>>>

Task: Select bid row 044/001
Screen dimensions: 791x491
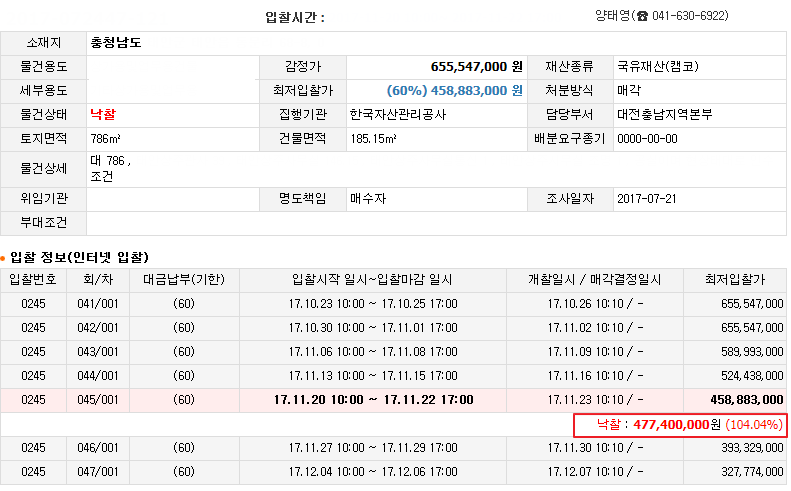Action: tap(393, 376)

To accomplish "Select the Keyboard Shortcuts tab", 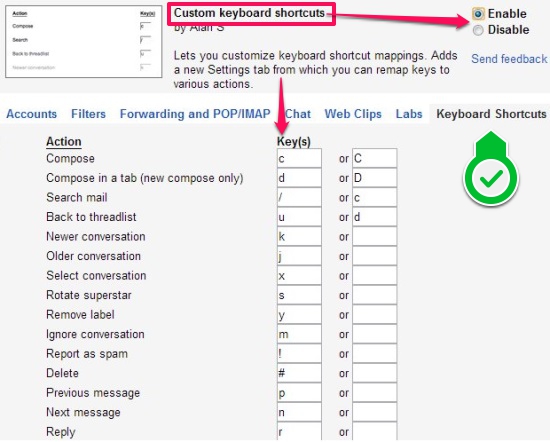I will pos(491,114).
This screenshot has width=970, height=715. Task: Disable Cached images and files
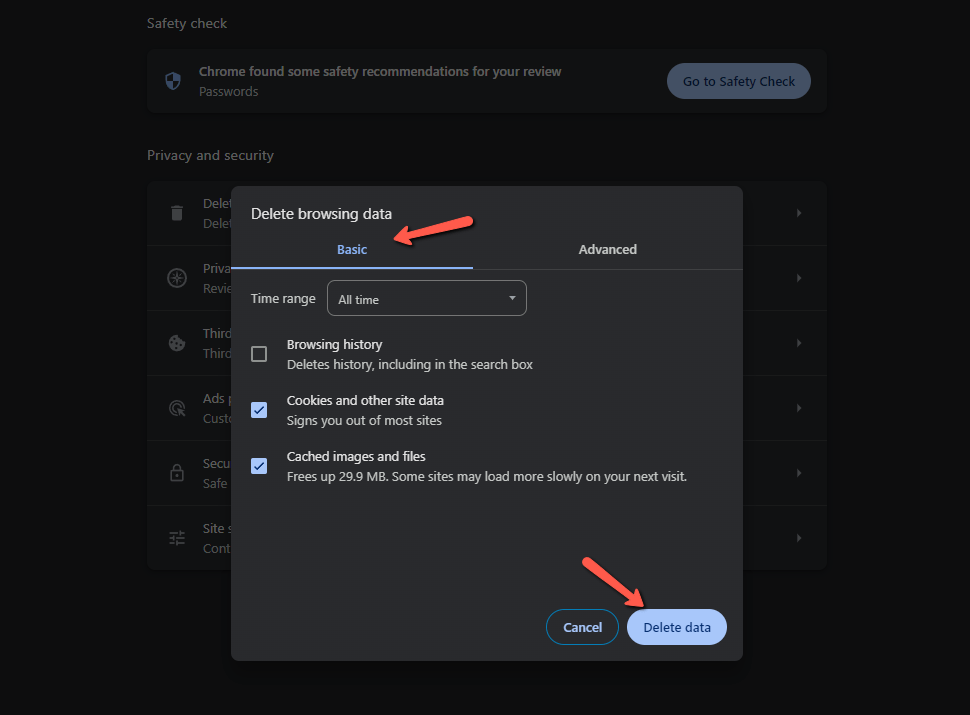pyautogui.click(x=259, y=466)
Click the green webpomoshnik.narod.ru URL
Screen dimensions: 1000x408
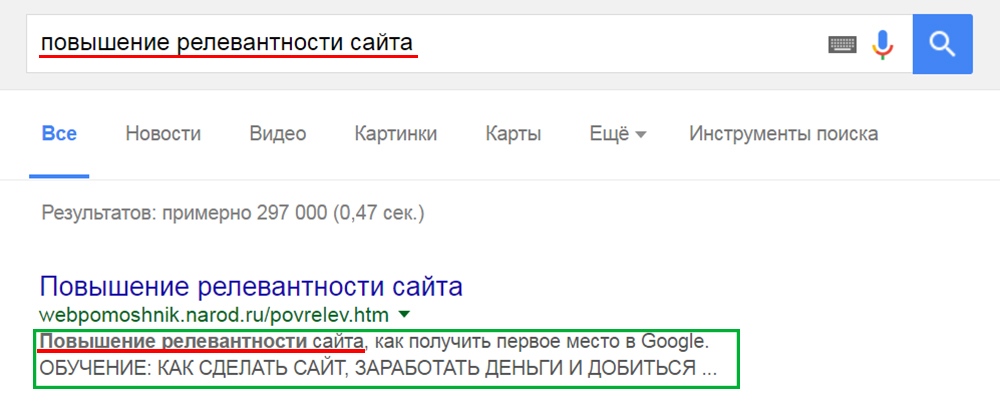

<<<
>>>

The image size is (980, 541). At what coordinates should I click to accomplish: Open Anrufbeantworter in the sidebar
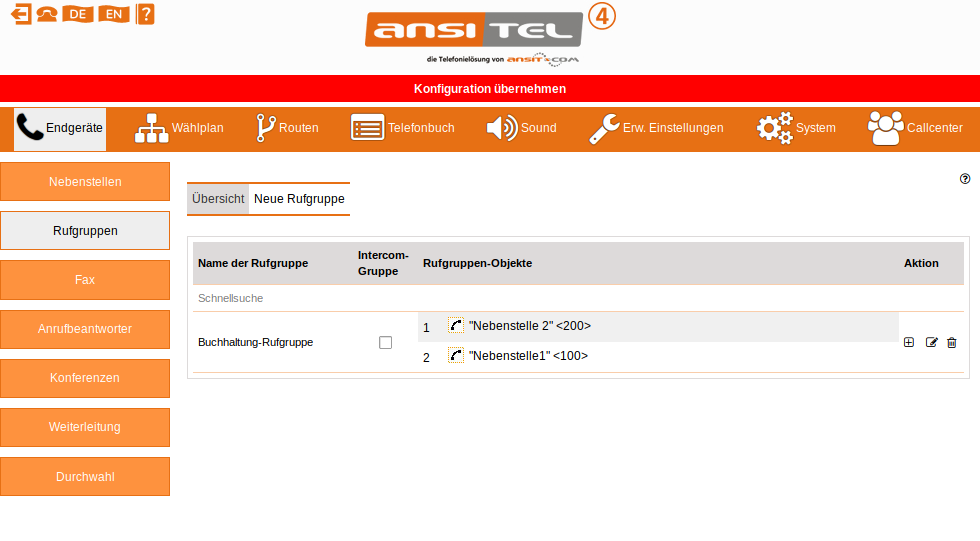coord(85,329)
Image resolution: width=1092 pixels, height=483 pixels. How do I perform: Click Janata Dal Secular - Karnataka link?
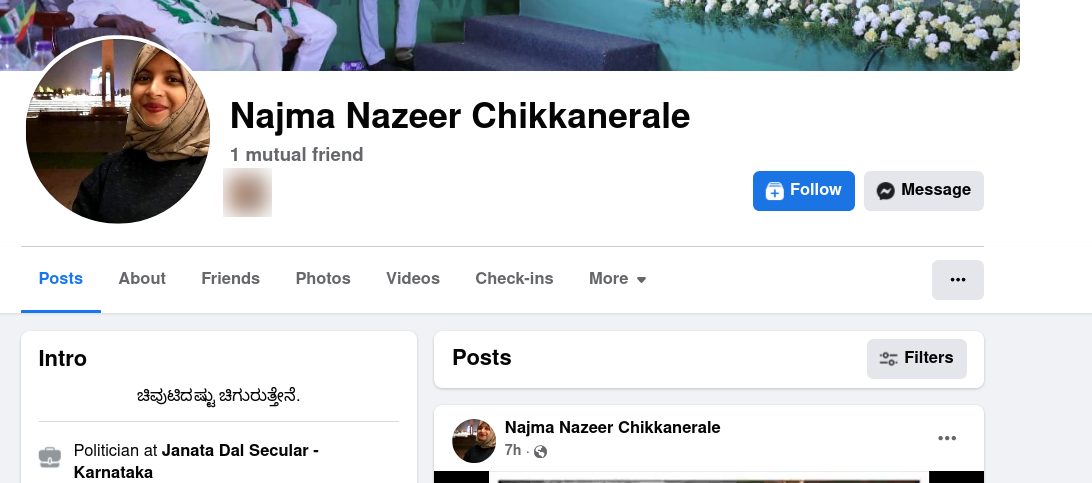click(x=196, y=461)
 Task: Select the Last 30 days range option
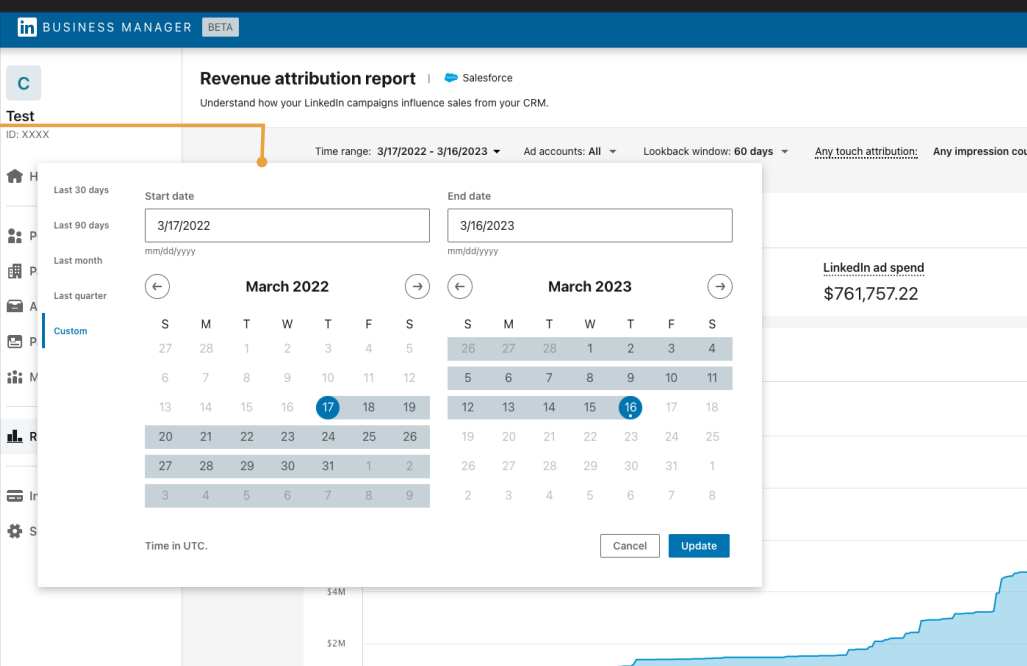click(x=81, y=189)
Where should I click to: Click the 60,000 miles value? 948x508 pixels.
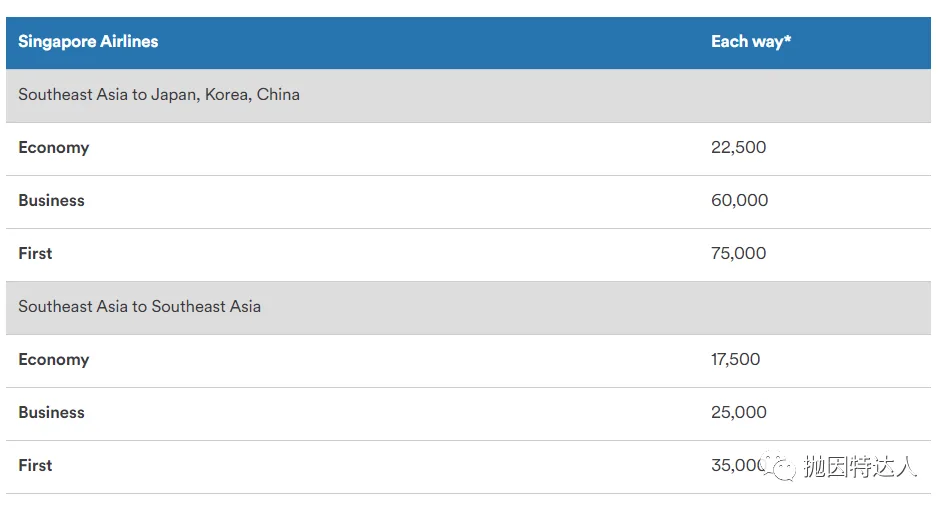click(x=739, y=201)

<<<

Work instructions: Make an exact copy of the lines above, beginning with the line with "This screenshot has" and ending with the line with "Screen dimensions: 1000x408", and keep the pictures out of it.

Response:
This screenshot has width=970, height=715. Task: Disable Cached images and files
pyautogui.click(x=259, y=466)
Click the green webpomoshnik.narod.ru URL
Screen dimensions: 1000x408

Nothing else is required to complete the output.